Sicher ist: Fußballberichterstattung soll unterhalten. Aber sicher ist auch: Fußballberichterstattung soll informieren. Beides gleichzeitig scheint im öffentlich-rechtlichen Fernsehen in der Sportschau nicht mehr möglich zu sein.

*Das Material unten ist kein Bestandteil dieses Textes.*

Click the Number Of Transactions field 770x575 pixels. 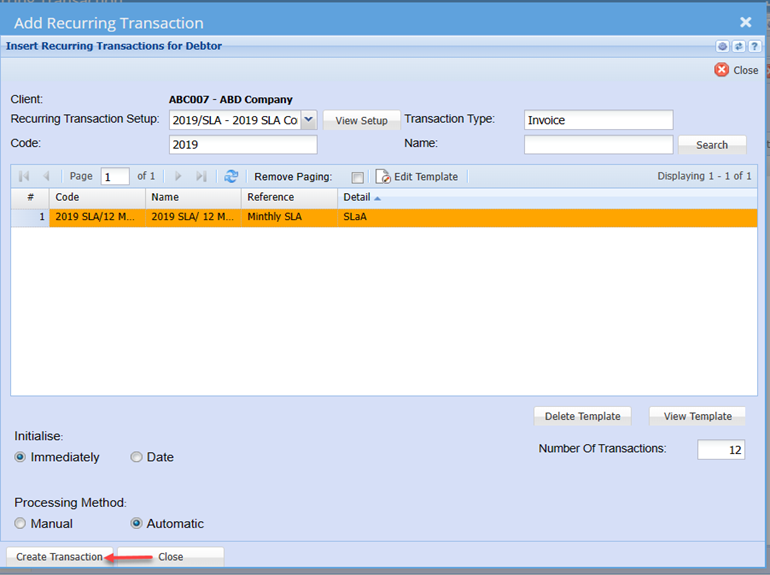[721, 450]
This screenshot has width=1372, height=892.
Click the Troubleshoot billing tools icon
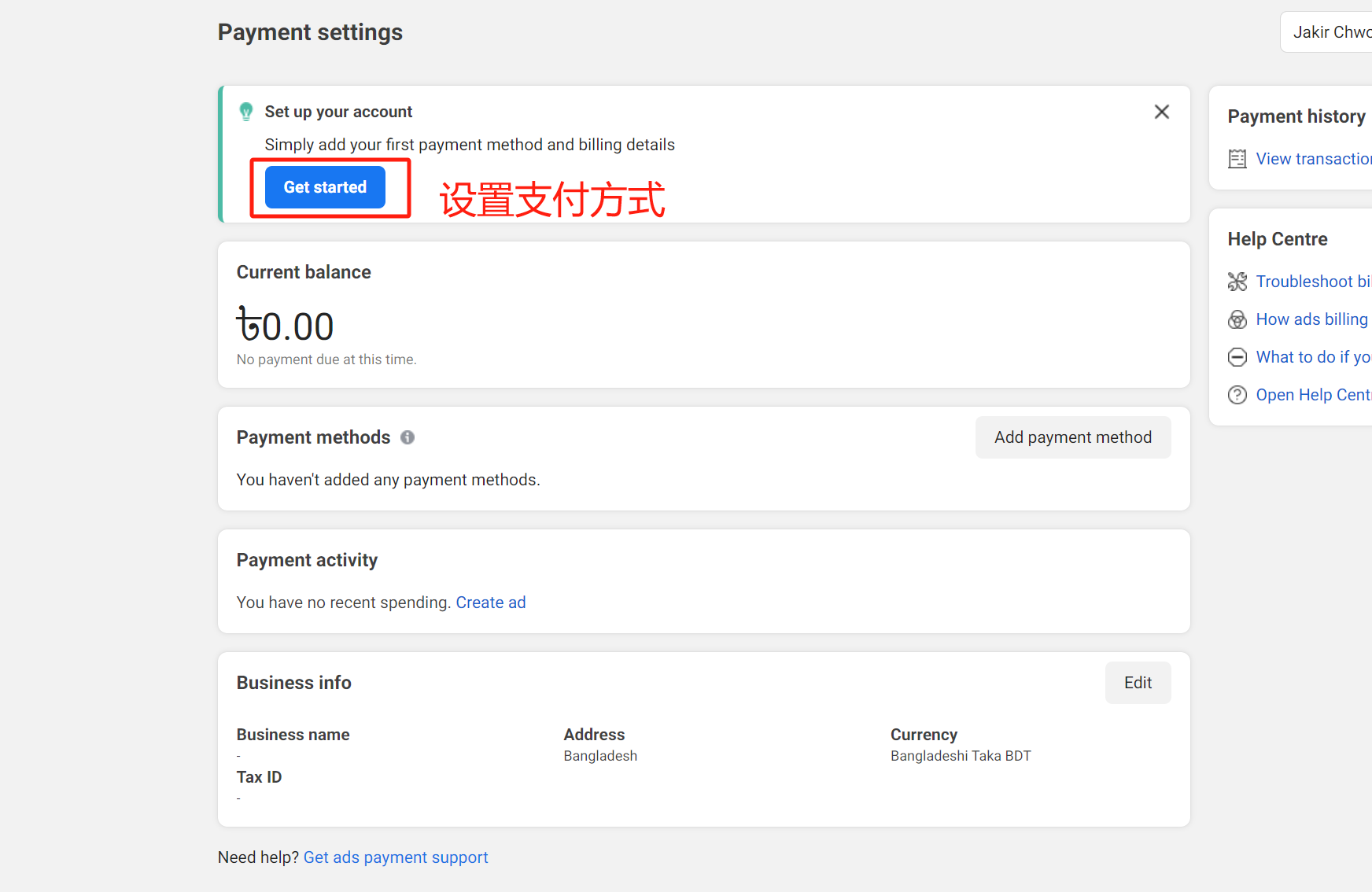(x=1237, y=282)
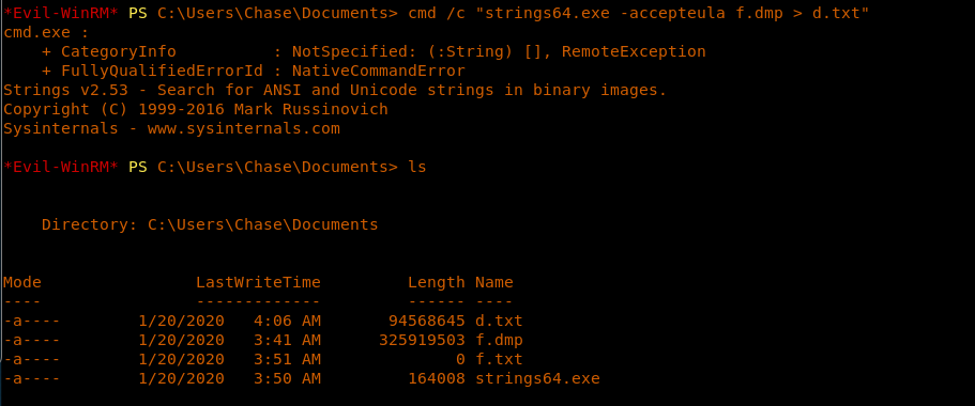Click the Strings v2.53 banner line
The image size is (975, 406).
(334, 90)
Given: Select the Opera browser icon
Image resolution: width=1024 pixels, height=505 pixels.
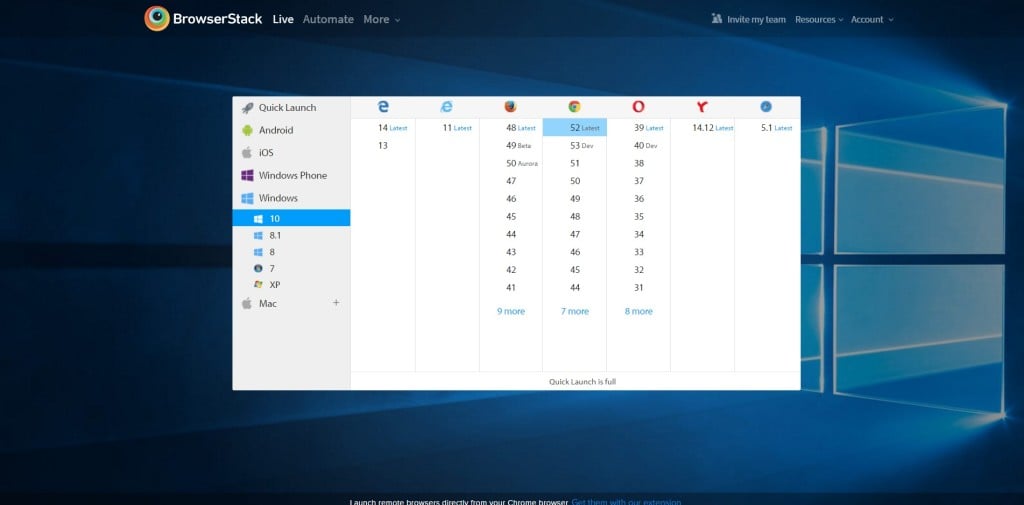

Die Unterzeichner fordern deshalb die für die Fußballberichterstattung im Fernsehen Verantwortlichen auf, diese Entwicklung zu stoppen und dafür Sorge zu tragen, dass im Interesse der fußballbegeisterten Zuschauer eine Berichterstattung stattfindet, die der Faszination und spielerischen Bedeutung des Fußballsports angemessen ist und die diesen Sport nicht als Umfeld für Werbung, Vermarktung und Inszenierung opfert.
Erstunterzeichner
Prof. Dr. Jean-Christophe Ammann, Frankfurt am Main; Prof. Dr. Bernd Blöbaum, Institut für Kommunikationswissenschaft, WWU Münster; Bernd Feldhaus, MdL a. D., Münster; Bernd Gäbler, ehem. Leiter des Adolf Grimme Instituts, Bochum; Prof. Dr. Klaus Harney, Institut für Pädagogik, Ruhr-Universität Bochum; Dipl. Sozw. Siegbert Heid, Koordinator des Gesprächskreises „Sport — Gesellschaft — Zukunft“ der Friedrich-Ebert-Stiftung; Günter Joschko, Projektleiter Deutsche Akademie für Fußball-Kultur, Nürnberg; Prof. Dr. Dieter H. Jütting, Institut für Sportkultur und Weiterbildung, WWU Münster; Prof. Dr. Wolfgang Keim, Institut für Erziehungswissenschaft, Universität Paderborn; Prof. Dr. Michael Krüger, Institut für Sportwissenschaft, WWU Münster; Dr. Rainer Moritz, Leiter Literaturhaus Hamburg; Norbert Niclauss, Kulturmanager, Berlin; Prof. Dr. Gunter A. Pilz, Universität Hannover; Dietrich Schulze Marmeling, Autor, Altenberge; Prof. Dr. Jürgen Schwark, Betriebswirtschaftslehre, Fachhochschule Gelsenkirchen; Prof. Dr. Gerhard Schewe, Lehrstuhl für Betriebswirtschaftlehre, WWU Münster; Axel Sedlack, Kulturdezernent Unna; Prof. Dr. Bernd Strauß, Institut für Sportwissenschaft, WWU Münster; Prof. Dr. Klaus Theweleit, Staatliche Akademie der Bildenden Künste Karlsruhe; Dr. Jochen Wagner, Evangelische Akademie Tutzing; Hermann Wallmann, Literaturkritiker, Münster; Dr. Martin Wörner, Projektleiter „Deutsches Fußballmuseum“, Münster.
Neun der Unterzeichner sind Mitglied im Beitrat der Deutschen Akademie für Fußball-Kultur, Nürnberg.